愛のカタチ/1.5
N‐拓真SIDE
『ごめんなさい…俺、拓真が好きなんです!アナタが俺を好きになってくれる前から……ずっと拓真が好きだったんです!』
…って。
お前…そりゃフェイントだろうがよ。
付き合い一緒に暮らし始めてから約半年。
俺が言わせたくて仕方ない言葉をこんなハッキリ言いやがった。
しかも…二人きりの時でもヤってる最中でもない、こんな公衆の面前で。
「…なんで今なんだよ。」
ボソリと呟く俺の声が聞こえぬ故に、俺の恋人は更に続ける。
「俺、色々あってもう恋なんてしないって決めてて…でも拓真を初めて見た時一目で好きになって…だから…」
普段はゆっくり穏やかにしゃべる智が言葉も選ばずただ、ただしゃべり続ける。
その必死な姿が…可愛くてとても愛しい。
「たとえあの時、碓井さんに告られても無理矢理ヤられちゃってても…俺…アナタを好きになる事はなかった。拓真が相手だから、また恋をしたいって思ったんです!」
…キた。
クソ…バカ碓井。
録音すんなら今のセリフを録っとけよ。
これは恐らくシラフの智からは絶対に聞けない一世一代の告白だぜ?
なんたってこの俺が…顔を熱くさせる程なんだからよ。
案の定、俺の恋人はそこまで言い終わってからその内容に気付いたらしく薄暗がりでも分かる程に顔を真っ赤に染めて俯いてしまい…他のギャラリーはそんな智をビックリ顔で見つめている。
…そして。
ズル…。
碓井は…余程ショックだったのか背後の跳び箱に力なく寄り掛かり顔を俯かせて。
「じゃあ…僕の勘違いだった…?」
そう小さく呟いた。
「そーゆー事。お前は…ただのストーカーだったんだよ。」
ヤツの目を覚まさせる為にハッキリ言ってやる。
ギャラリー共はそこで初めてこのトラブルの理由を知ったらしく…あの大人しい西野までが、まとう雰囲気をガラリと変えた。

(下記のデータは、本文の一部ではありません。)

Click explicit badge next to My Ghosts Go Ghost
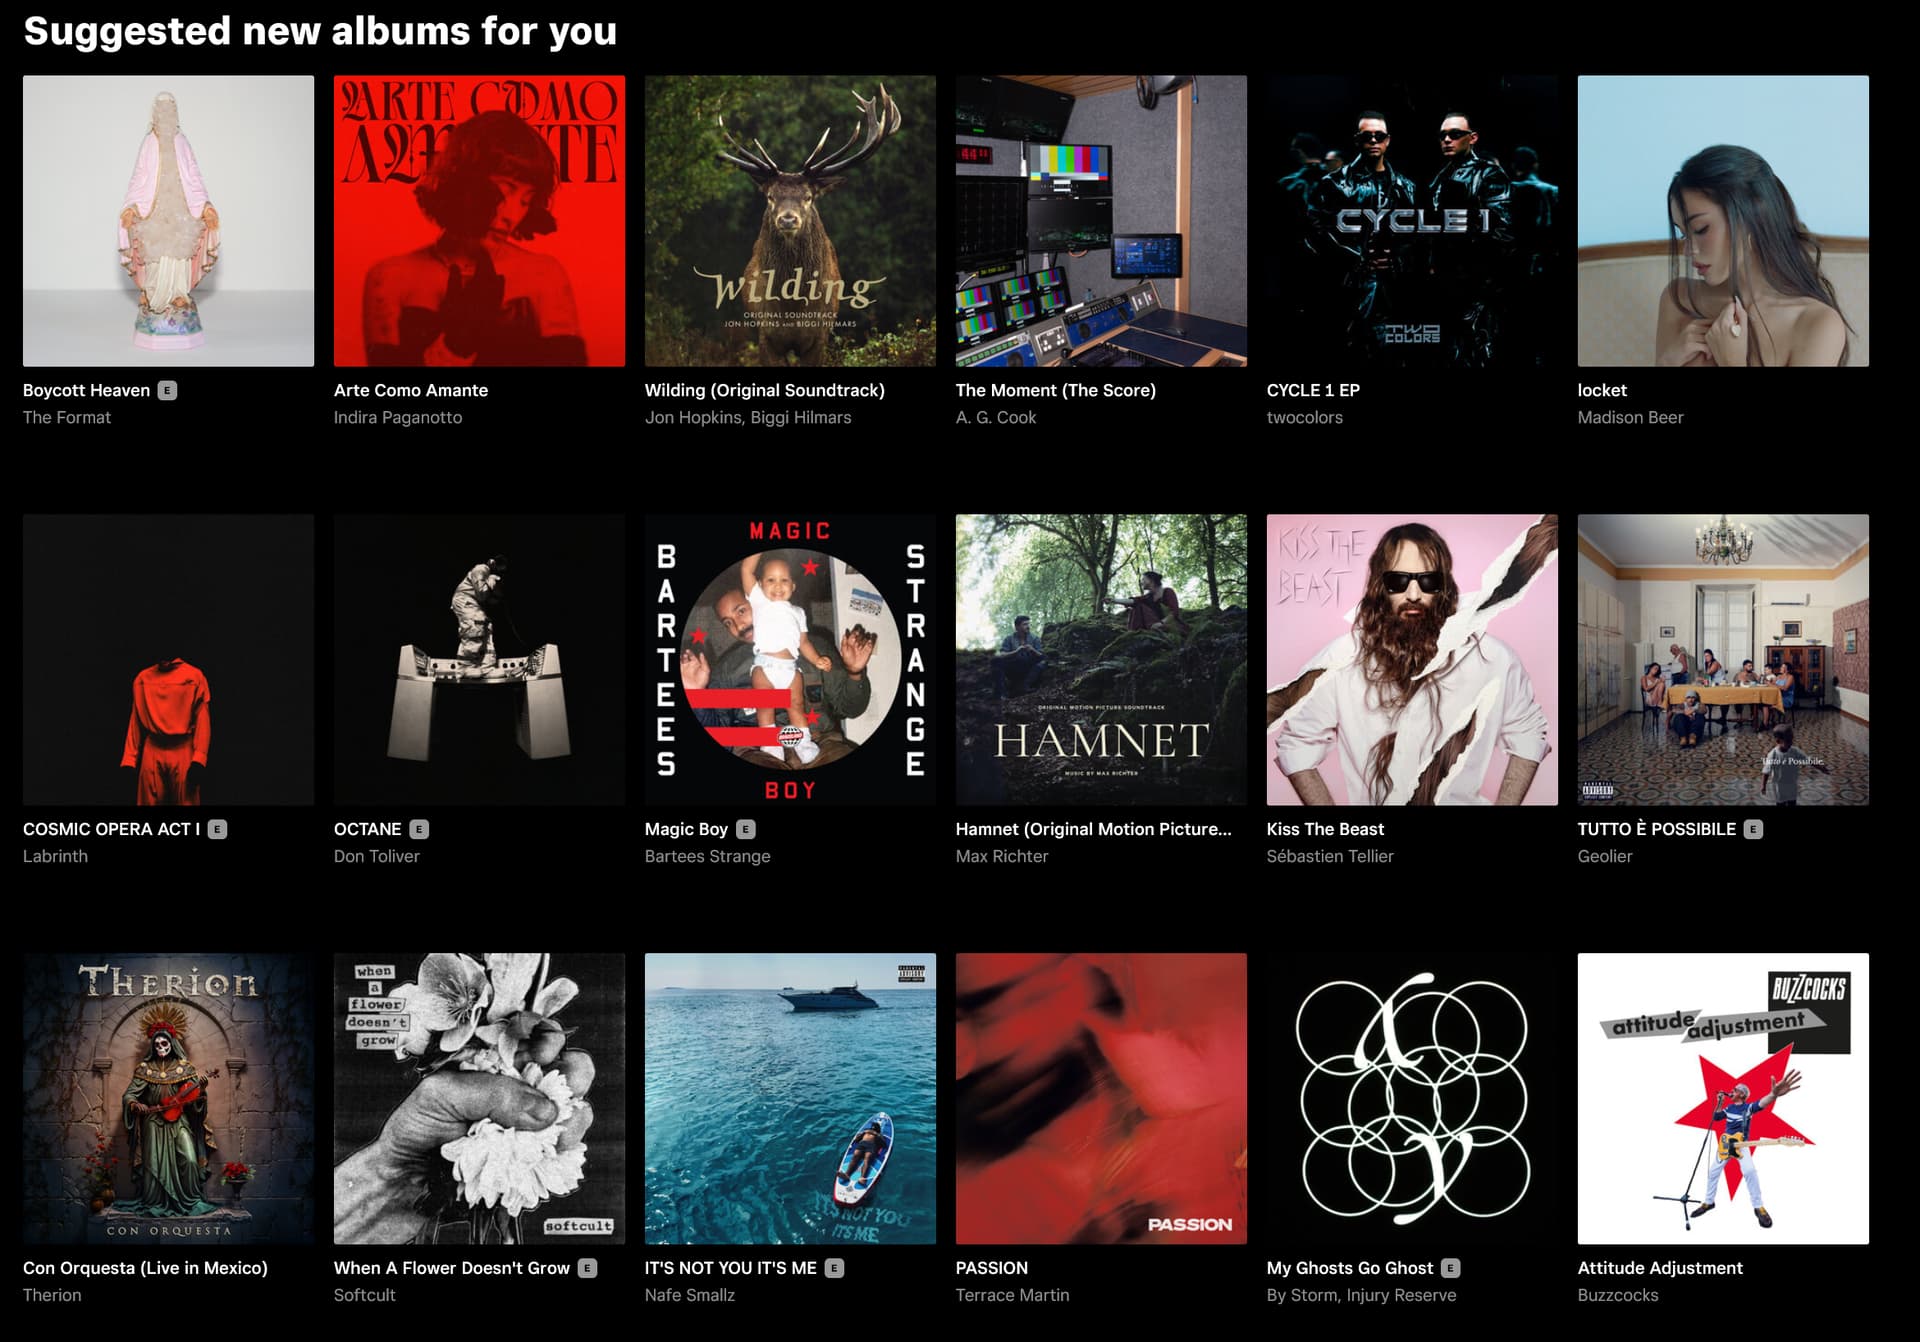point(1450,1268)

俺は…つい今し方まで碓井をぶちコロシてやりたかったが。
「もう二度と智に近付くな。付きまとうな。」
…思いがけず聞けた智の気持ちがかなり嬉しかったから、そう言っただけで治めてやる気になった。
そしてヤツは…そんな俺を見もせず小さく"はい。"とだけ答えてデカく深い溜め息を吐いた。